Here, the plaintiff claimed that the defendant violated Judiciary Law § 487 by representing the plaintiff in the prior action after having formerly represented Zakar in that action, and by failing to discuss this potential conflict of interest with the plaintiff. However, since the plaintiff’s complaint reveals that he was fully aware, at the time he retained the defendant, that the defendant had previously represented Zakar, his allegations do not set forth any facts from which an intent to deceive him could be inferred (see Zambito v Ryan, 125 AD2d 462; cf. Izko Sportswear Co., Inc. v Flaum, 25 AD3d 534). Accordingly, the complaint failed to state a cause of action for violations of Judiciary Law § 487 (see Ehrenkranz v 58 MHR, LLC, 159 AD3d 872, 872; Shaffer v Gilberg, 125 AD3d 632, 636; Schiller v Bender, Burrows & Rosenthal, LLP, 116 AD3d 756, 759).”

A Judgment Can Last 20 Years, But Not A Legal Malpractice Claim

Posted in Uncategorized

It seems that Plaintiff waited too long to sue his attorney when a judgment was not correctly renewed a judgment.  It could have lasted 20 years, but not so here.

“The defendants represented the plaintiff in an action against a nonparty to recover on loans that the plaintiff made to the nonparty. In 1995, the plaintiff obtained a judgment in that action. In 2009, the defendants attempted unsuccessfully to obtain a renewal judgment (see CPLR 5014). Thereafter, in 2014, the plaintiff commenced the instant action against the defendants, alleging, inter alia, legal malpractice, fraudulent misrepresentation, and a violation of Judiciary Law § 487. The plaintiff moved to disqualify the defendant Joseph O. Giaimo from representing the defendant Giaimo Associates, LLP, and from appearing pro se. The defendants cross-moved, inter alia, for summary judgment dismissing the complaint. In the order and judgment appealed from, the Supreme Court, inter alia, denied the motion, granted those branches of the cross motion which were for summary judgment dismissing the first, second, third, and fifth causes of action, and thereupon, dismissed those causes of action.

The statute of limitations for causes of action alleging legal malpractice is three years (see CPLR 214[6]; Alizio v Ruskin Moscou Faltischek, P.C., 126 AD3d 733, 735). A cause of action to recover damages for legal malpractice accrues when the malpractice is committed (see Shumsky v Eisenstein, 96 NY2d 164, 166).

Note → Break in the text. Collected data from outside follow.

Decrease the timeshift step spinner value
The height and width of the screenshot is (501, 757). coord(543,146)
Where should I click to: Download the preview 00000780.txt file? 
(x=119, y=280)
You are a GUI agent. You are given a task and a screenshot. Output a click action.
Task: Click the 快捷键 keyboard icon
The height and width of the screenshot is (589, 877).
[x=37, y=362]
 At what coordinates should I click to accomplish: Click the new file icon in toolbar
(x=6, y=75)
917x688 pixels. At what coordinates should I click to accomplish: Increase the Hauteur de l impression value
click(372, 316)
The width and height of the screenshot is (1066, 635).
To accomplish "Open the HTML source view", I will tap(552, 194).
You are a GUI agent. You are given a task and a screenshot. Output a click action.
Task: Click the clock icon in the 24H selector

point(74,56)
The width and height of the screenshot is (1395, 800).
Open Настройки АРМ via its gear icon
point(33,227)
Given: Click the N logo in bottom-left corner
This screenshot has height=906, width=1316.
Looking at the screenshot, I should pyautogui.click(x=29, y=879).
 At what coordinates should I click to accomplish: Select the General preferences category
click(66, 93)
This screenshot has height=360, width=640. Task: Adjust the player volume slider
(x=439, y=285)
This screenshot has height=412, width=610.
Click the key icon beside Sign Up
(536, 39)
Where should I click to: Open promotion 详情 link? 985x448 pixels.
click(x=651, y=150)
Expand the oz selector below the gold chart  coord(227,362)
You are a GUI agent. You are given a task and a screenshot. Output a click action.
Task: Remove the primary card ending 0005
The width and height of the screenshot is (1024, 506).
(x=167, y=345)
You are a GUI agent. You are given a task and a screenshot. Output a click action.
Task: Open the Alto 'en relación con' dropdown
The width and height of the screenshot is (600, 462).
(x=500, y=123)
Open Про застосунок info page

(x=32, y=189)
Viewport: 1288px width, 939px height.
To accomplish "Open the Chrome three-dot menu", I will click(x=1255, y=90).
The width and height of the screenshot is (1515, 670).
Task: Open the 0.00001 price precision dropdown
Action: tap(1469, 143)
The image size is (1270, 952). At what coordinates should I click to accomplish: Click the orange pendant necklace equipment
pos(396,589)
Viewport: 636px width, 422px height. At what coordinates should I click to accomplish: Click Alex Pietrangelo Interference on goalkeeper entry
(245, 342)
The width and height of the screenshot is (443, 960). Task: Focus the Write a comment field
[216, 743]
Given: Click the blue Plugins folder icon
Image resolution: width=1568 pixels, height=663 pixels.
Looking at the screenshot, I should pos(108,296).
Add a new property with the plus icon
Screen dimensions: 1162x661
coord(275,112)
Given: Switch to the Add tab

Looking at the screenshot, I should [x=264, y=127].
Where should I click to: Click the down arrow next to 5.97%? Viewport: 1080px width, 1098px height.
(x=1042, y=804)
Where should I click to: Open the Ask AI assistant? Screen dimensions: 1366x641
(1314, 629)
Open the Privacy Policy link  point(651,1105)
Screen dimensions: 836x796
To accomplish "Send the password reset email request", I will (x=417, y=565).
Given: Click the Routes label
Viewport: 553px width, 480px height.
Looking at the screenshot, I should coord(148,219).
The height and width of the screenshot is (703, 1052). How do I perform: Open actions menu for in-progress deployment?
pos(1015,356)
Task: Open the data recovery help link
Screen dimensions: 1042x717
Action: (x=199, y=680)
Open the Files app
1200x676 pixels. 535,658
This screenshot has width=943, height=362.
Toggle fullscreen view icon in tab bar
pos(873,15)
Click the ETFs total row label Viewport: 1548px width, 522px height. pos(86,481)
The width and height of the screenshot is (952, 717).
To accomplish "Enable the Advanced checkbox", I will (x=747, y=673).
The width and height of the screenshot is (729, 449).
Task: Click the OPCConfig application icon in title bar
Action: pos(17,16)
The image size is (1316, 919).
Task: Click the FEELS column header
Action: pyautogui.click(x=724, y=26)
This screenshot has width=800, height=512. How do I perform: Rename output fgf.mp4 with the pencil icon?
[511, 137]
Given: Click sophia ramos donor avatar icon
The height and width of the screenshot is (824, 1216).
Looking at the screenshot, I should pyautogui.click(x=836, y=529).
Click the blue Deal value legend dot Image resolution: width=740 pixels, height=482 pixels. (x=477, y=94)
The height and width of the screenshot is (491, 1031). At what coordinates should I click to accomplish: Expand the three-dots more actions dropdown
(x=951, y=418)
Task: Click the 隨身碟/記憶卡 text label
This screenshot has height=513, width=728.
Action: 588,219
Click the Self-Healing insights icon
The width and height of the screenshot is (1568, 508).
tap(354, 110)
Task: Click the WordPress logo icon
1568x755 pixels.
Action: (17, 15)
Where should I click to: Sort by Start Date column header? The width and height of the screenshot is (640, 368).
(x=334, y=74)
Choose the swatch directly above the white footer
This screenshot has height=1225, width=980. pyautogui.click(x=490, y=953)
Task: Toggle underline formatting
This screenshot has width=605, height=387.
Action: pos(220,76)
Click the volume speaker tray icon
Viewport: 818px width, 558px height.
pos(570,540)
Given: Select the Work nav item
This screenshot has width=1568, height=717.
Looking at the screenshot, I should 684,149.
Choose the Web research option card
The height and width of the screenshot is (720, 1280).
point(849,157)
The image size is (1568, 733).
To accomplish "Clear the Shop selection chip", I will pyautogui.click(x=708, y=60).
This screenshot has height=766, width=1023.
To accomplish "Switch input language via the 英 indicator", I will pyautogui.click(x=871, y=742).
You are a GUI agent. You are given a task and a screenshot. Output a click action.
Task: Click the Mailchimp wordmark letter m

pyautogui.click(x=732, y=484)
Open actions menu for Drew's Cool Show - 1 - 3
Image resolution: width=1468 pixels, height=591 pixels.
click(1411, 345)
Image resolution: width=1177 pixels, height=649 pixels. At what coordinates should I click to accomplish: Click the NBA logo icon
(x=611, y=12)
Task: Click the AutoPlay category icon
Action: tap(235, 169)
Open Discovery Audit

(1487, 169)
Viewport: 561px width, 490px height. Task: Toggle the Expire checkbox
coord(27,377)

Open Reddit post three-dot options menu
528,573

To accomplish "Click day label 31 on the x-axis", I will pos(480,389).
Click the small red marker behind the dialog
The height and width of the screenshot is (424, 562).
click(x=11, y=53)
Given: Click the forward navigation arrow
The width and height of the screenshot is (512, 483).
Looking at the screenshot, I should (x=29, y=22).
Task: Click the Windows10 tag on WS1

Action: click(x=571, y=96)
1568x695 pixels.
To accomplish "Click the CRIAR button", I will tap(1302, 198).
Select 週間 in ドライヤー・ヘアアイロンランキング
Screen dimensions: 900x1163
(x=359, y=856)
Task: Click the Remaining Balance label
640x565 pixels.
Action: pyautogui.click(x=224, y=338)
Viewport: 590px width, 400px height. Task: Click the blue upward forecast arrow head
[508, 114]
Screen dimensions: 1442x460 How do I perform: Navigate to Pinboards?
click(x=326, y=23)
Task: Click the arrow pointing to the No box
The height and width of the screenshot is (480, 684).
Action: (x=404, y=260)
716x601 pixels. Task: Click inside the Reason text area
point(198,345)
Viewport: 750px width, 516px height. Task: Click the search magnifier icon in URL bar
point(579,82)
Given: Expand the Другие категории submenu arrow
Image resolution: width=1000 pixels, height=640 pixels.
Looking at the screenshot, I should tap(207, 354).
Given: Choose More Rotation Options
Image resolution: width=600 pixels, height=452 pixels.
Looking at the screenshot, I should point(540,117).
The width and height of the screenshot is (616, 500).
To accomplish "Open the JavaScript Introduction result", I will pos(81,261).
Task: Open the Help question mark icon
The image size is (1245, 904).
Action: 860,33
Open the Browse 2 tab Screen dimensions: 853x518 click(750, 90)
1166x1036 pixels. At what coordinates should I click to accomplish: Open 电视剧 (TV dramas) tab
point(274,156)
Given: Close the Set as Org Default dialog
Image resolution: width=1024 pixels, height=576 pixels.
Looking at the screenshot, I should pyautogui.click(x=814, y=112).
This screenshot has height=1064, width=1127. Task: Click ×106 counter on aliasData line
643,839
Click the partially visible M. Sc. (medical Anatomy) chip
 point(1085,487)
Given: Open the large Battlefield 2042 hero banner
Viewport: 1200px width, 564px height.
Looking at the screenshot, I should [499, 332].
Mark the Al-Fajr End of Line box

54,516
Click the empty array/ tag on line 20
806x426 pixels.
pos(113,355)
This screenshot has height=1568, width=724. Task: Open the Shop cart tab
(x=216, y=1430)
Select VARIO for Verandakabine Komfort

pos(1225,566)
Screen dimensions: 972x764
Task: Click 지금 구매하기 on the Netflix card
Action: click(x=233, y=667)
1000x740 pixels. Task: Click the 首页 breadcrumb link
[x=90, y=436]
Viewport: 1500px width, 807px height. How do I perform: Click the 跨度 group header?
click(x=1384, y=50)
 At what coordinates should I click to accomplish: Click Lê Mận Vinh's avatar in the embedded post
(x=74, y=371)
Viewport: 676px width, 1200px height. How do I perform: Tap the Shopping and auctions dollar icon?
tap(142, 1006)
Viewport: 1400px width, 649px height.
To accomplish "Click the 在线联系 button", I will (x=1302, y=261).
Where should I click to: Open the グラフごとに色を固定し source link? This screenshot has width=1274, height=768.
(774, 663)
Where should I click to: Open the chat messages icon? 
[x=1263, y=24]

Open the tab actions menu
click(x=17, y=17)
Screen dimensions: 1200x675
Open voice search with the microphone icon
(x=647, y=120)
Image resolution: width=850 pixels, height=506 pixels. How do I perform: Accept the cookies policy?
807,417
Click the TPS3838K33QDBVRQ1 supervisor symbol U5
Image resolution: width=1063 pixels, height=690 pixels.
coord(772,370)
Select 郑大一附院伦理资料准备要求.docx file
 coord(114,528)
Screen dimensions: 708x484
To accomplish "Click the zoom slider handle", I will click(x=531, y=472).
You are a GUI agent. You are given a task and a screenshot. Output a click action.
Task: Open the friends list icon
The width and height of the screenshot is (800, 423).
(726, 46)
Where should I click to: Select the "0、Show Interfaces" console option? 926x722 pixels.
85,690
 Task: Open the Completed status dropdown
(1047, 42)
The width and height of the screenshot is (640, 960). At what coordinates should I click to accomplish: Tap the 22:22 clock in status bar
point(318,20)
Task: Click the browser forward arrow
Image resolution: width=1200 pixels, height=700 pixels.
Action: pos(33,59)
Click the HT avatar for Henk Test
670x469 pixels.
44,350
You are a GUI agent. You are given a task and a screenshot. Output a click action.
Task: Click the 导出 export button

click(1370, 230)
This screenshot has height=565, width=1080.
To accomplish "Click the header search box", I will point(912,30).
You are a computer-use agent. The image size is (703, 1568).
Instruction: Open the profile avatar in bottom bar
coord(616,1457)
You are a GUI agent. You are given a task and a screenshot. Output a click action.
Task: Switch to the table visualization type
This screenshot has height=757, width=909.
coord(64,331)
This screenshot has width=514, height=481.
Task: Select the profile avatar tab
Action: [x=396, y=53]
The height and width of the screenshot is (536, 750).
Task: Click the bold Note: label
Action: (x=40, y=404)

However, pursuant to the doctrine of continuous representation, the limitations period is tolled until the attorney’s continuing representation of the client with regard to the particular matter terminates (see Shumsky v Eisenstein, 96 NY2d at 167-168; Aqua-Trol Corp. [*2]v Wilentz, Goldman & Spitzer, P.A., 144 AD3d 956, 957). For the continuous representation doctrine to apply, “there must be clear indicia of an ongoing, continuous, developing, and dependant relationship between the client and the attorney which often includes an attempt by the attorney to rectify an alleged act of malpractice” (Luk Lamellen U. Kupplungbau GmbH v Lerner, 166 AD2d 505, 506-507).

Here, the defendants satisfied their initial burden by demonstrating, prima facie, that the alleged legal malpractice occurred more than three years before this action was commenced in 2014. In opposition, the plaintiff failed to raise a triable issue of fact as to whether the applicable statute of limitations was tolled by the continuous representation doctrine. Accordingly, we agree with the Supreme Court’s determination dismissing the plaintiff’s legal malpractice causes of action as untimely.”